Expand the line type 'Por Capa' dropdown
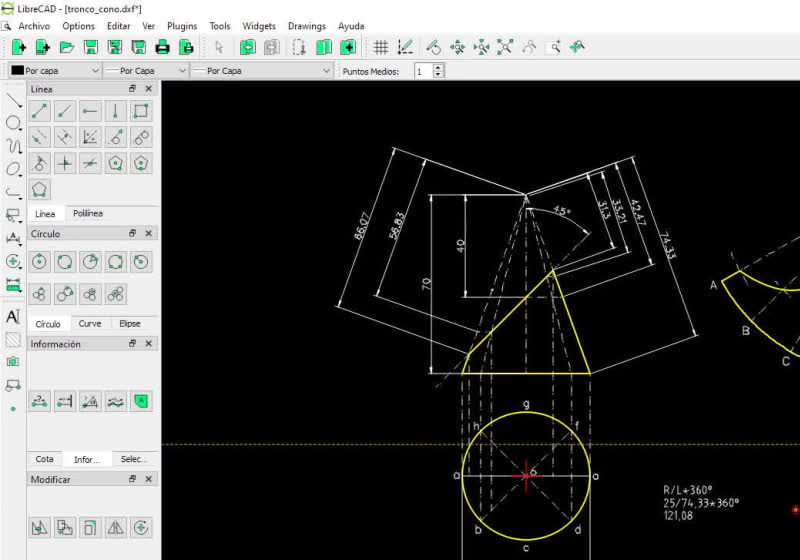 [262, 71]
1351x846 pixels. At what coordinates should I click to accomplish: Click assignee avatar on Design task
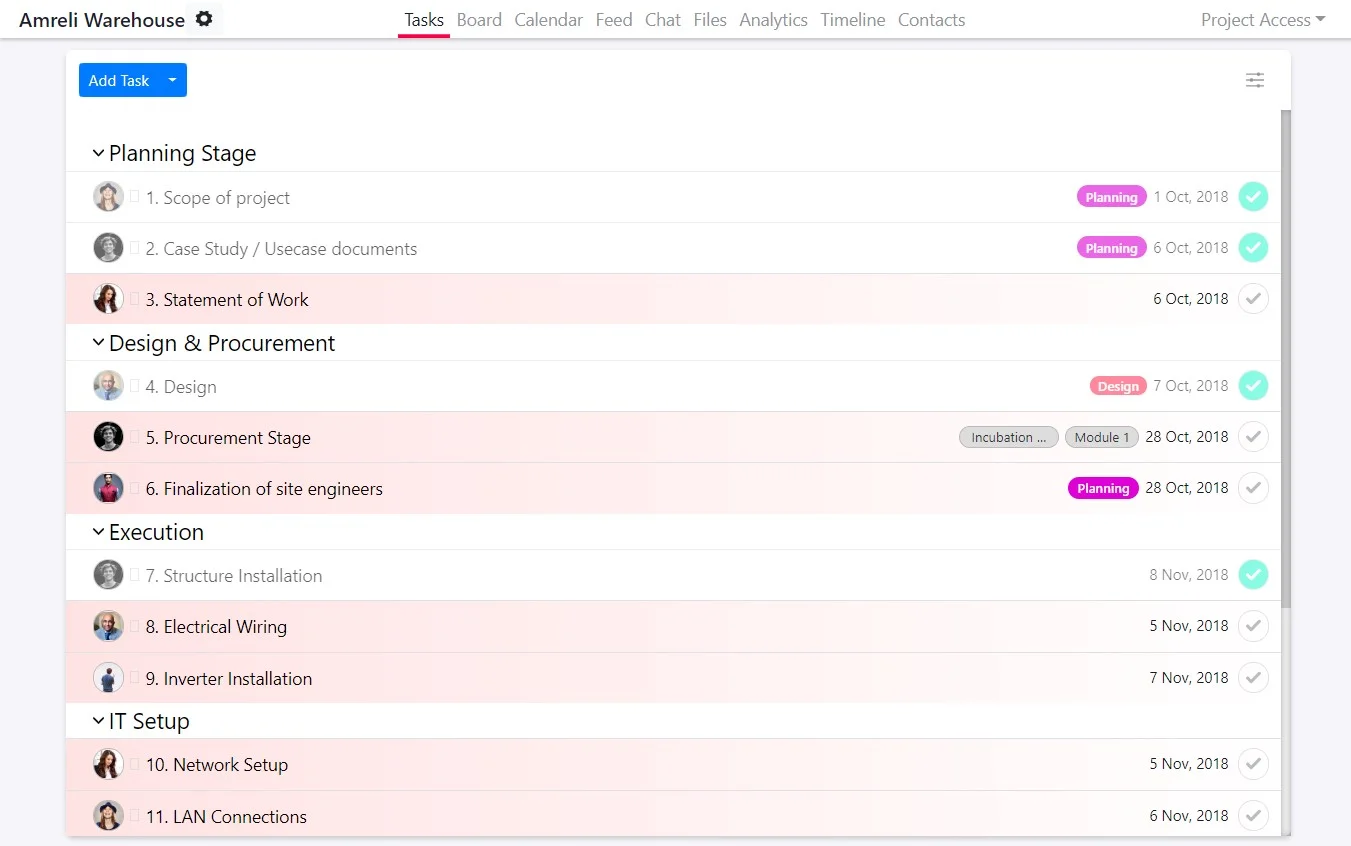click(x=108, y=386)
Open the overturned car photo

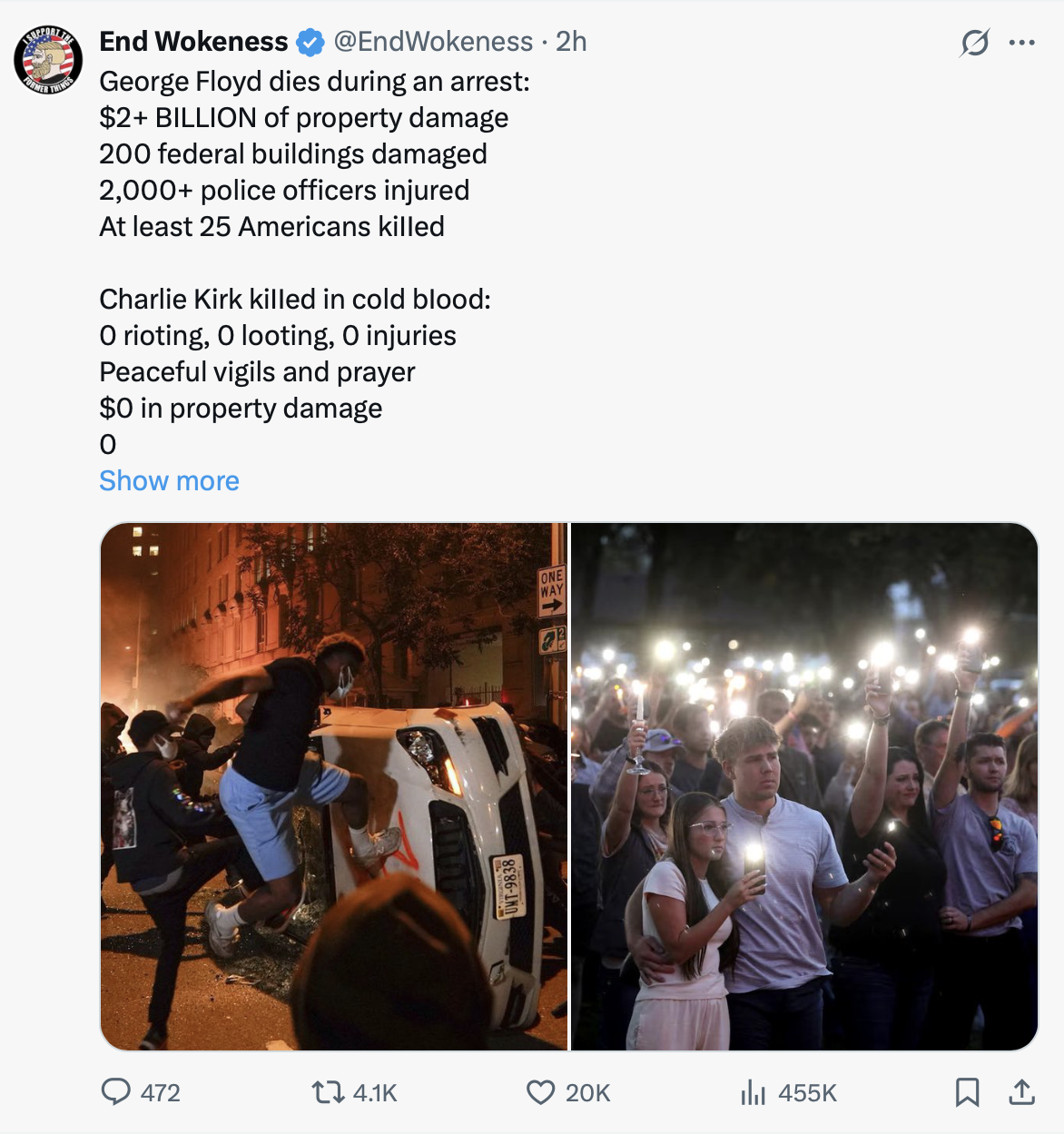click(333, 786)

### YOUR GOAL:
Return every line shown above without changing a word, and skip the pictures.

### RESULT BELOW:
Expand the line type 'Por Capa' dropdown
 [262, 71]
1351x846 pixels. At what coordinates should I click to accomplish: Click assignee avatar on Design task
click(x=108, y=386)
Open the overturned car photo

click(333, 786)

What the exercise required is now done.